Ni qué decir que éstos se prestaban más que gustosos a "ayudar" al novio en la tarea de borrar cualquier resto de virgo que impidiera a la joven esposa cumplir con sus deberes, y eso incluía muchas veces follar en sus culos y bocas, aunque se derramasen siempre en sus coños. Estas "ayudas" se prolongaban durante todo el primer año de matrimonio, incluso cuando las casadas mostraban ya los signos de una avanzada preñez. De hecho, muchos hombres se sentían atraídos por las preñadas o por las recién paridas, con su inconfundible olor a leche, quienes también alcanzaban respetables precios en las subastas.
Después de pujar por las mujeres, que desfilaron y permanecieron durante largo rato en la tarima, expuestas a la vista de todos, y de haber obtenido las que deseaban, los hombres se arremolinaron al frente. Todos sabían de antemano lo que iba a ocurrir pero una curiosidad morbosa los llevaba a buscar los mejores lugares.
El duque, vestido sólo con un cinturón ancho que descansaba sobre sus caderas, un collar de acero cromado y altas botas de cuero negro, sostenía el látigo con el que había azotado a su hija. La mayoría de hombres portaban látigos, fustas o cañas. Eran los amos, y ese era un hecho indiscutible. El primer castigo fue para la madre de un conde: una mujer madura, aún atractiva, que se había negado a soportar las vejaciones del hombre que la había obtenido en la subasta anterior. Todos se turnaron para descargar al menos un azote sobre su espalda, nalgas, senos, coño y muslos. El siguiente fue un negro impresionante. Su ama, una frágil marquesita de diáfanos ojos y cabellos rubios, lo acusaba de no mostrar suficiente entusiasmo a la hora de montarla. Esa acusación resultaba poco menos que inverosímil, pero todos estuvieron de acuerdo en que el espectáculo del negro, con su respetable polla al aire, mientras soportaba los azotes, bien valía la pena.
La siguiente castigada fue una mujer de rasgos orientales. Fue fustigada con entusiasmo a pesar de su avanzado estado de preñez. Su amo, un duque enriquecido gracias a la infame trata, la acusaba de haber intentado matarlo. La joven, llamada Jade, soportó el castigo con mucha valentía y eso decidió a Alphonse a comprarla, aunque tuvo que pagar una suma muy alta. No le importó: estaba seguro de hacerla rendir eso y más, y por otra parte, le fascinó su serena belleza. La piel, traslúcida como el alabastro, era muy fina, y la cabellera negra y lacia la cubría como un manto hasta las nalgas. Tocó al fin el turno a Aline. Su padre dijo que había demostrado su deseo de prostituirse, y quería ponerla a disposición de todos para que la gozaran después de castigarla debidamente.

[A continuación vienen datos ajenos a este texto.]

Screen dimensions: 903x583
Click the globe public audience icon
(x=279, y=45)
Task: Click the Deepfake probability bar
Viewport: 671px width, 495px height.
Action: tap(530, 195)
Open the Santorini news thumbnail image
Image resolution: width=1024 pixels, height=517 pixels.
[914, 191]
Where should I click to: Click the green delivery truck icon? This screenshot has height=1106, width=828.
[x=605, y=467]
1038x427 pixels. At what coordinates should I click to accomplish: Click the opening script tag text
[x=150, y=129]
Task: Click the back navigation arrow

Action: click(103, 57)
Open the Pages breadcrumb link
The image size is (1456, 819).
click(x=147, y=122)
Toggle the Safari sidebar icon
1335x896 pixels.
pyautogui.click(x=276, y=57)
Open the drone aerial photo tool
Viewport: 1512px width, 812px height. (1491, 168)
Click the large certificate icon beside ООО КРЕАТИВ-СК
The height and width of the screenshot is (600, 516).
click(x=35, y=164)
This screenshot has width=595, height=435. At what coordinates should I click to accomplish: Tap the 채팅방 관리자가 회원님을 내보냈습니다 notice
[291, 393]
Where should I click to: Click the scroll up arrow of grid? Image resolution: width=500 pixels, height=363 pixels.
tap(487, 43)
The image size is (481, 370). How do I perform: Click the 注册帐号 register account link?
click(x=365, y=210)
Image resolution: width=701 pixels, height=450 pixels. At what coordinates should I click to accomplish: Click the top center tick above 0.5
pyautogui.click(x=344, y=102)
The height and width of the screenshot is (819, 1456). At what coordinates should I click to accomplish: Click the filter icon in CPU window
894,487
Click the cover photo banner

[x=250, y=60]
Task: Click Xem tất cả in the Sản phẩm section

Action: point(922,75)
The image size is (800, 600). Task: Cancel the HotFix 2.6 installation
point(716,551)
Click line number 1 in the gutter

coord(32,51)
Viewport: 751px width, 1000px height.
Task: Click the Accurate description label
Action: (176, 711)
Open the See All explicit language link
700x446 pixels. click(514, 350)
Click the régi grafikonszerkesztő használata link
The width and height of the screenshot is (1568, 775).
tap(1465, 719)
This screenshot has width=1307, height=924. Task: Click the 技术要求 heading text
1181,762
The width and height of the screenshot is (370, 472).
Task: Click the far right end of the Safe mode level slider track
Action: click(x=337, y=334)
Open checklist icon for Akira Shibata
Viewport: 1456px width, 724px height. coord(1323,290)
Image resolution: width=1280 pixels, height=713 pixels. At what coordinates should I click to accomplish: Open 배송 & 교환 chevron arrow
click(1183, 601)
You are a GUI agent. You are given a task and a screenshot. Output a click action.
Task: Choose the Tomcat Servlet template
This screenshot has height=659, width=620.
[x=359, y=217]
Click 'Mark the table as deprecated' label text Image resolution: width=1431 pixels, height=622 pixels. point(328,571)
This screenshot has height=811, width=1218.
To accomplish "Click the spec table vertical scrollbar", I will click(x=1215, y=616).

Tal estado de cosas, claro, duraría hasta que la joven se casara con el príncipe Alexis, como estaba acordado. Tal vez por esto, o por la novedad, nadie escatimó energías a la hora de azotarla. Numerosos trallazos cayeron sobre la joven hasta dejarla bastante adolorida. A pesar de todo, la condesita soportó el castigo con mucho coraje, sin perder su altivez. El mismo tratamiento recibieron los otros tres esclavos, que lo soportaron con entereza.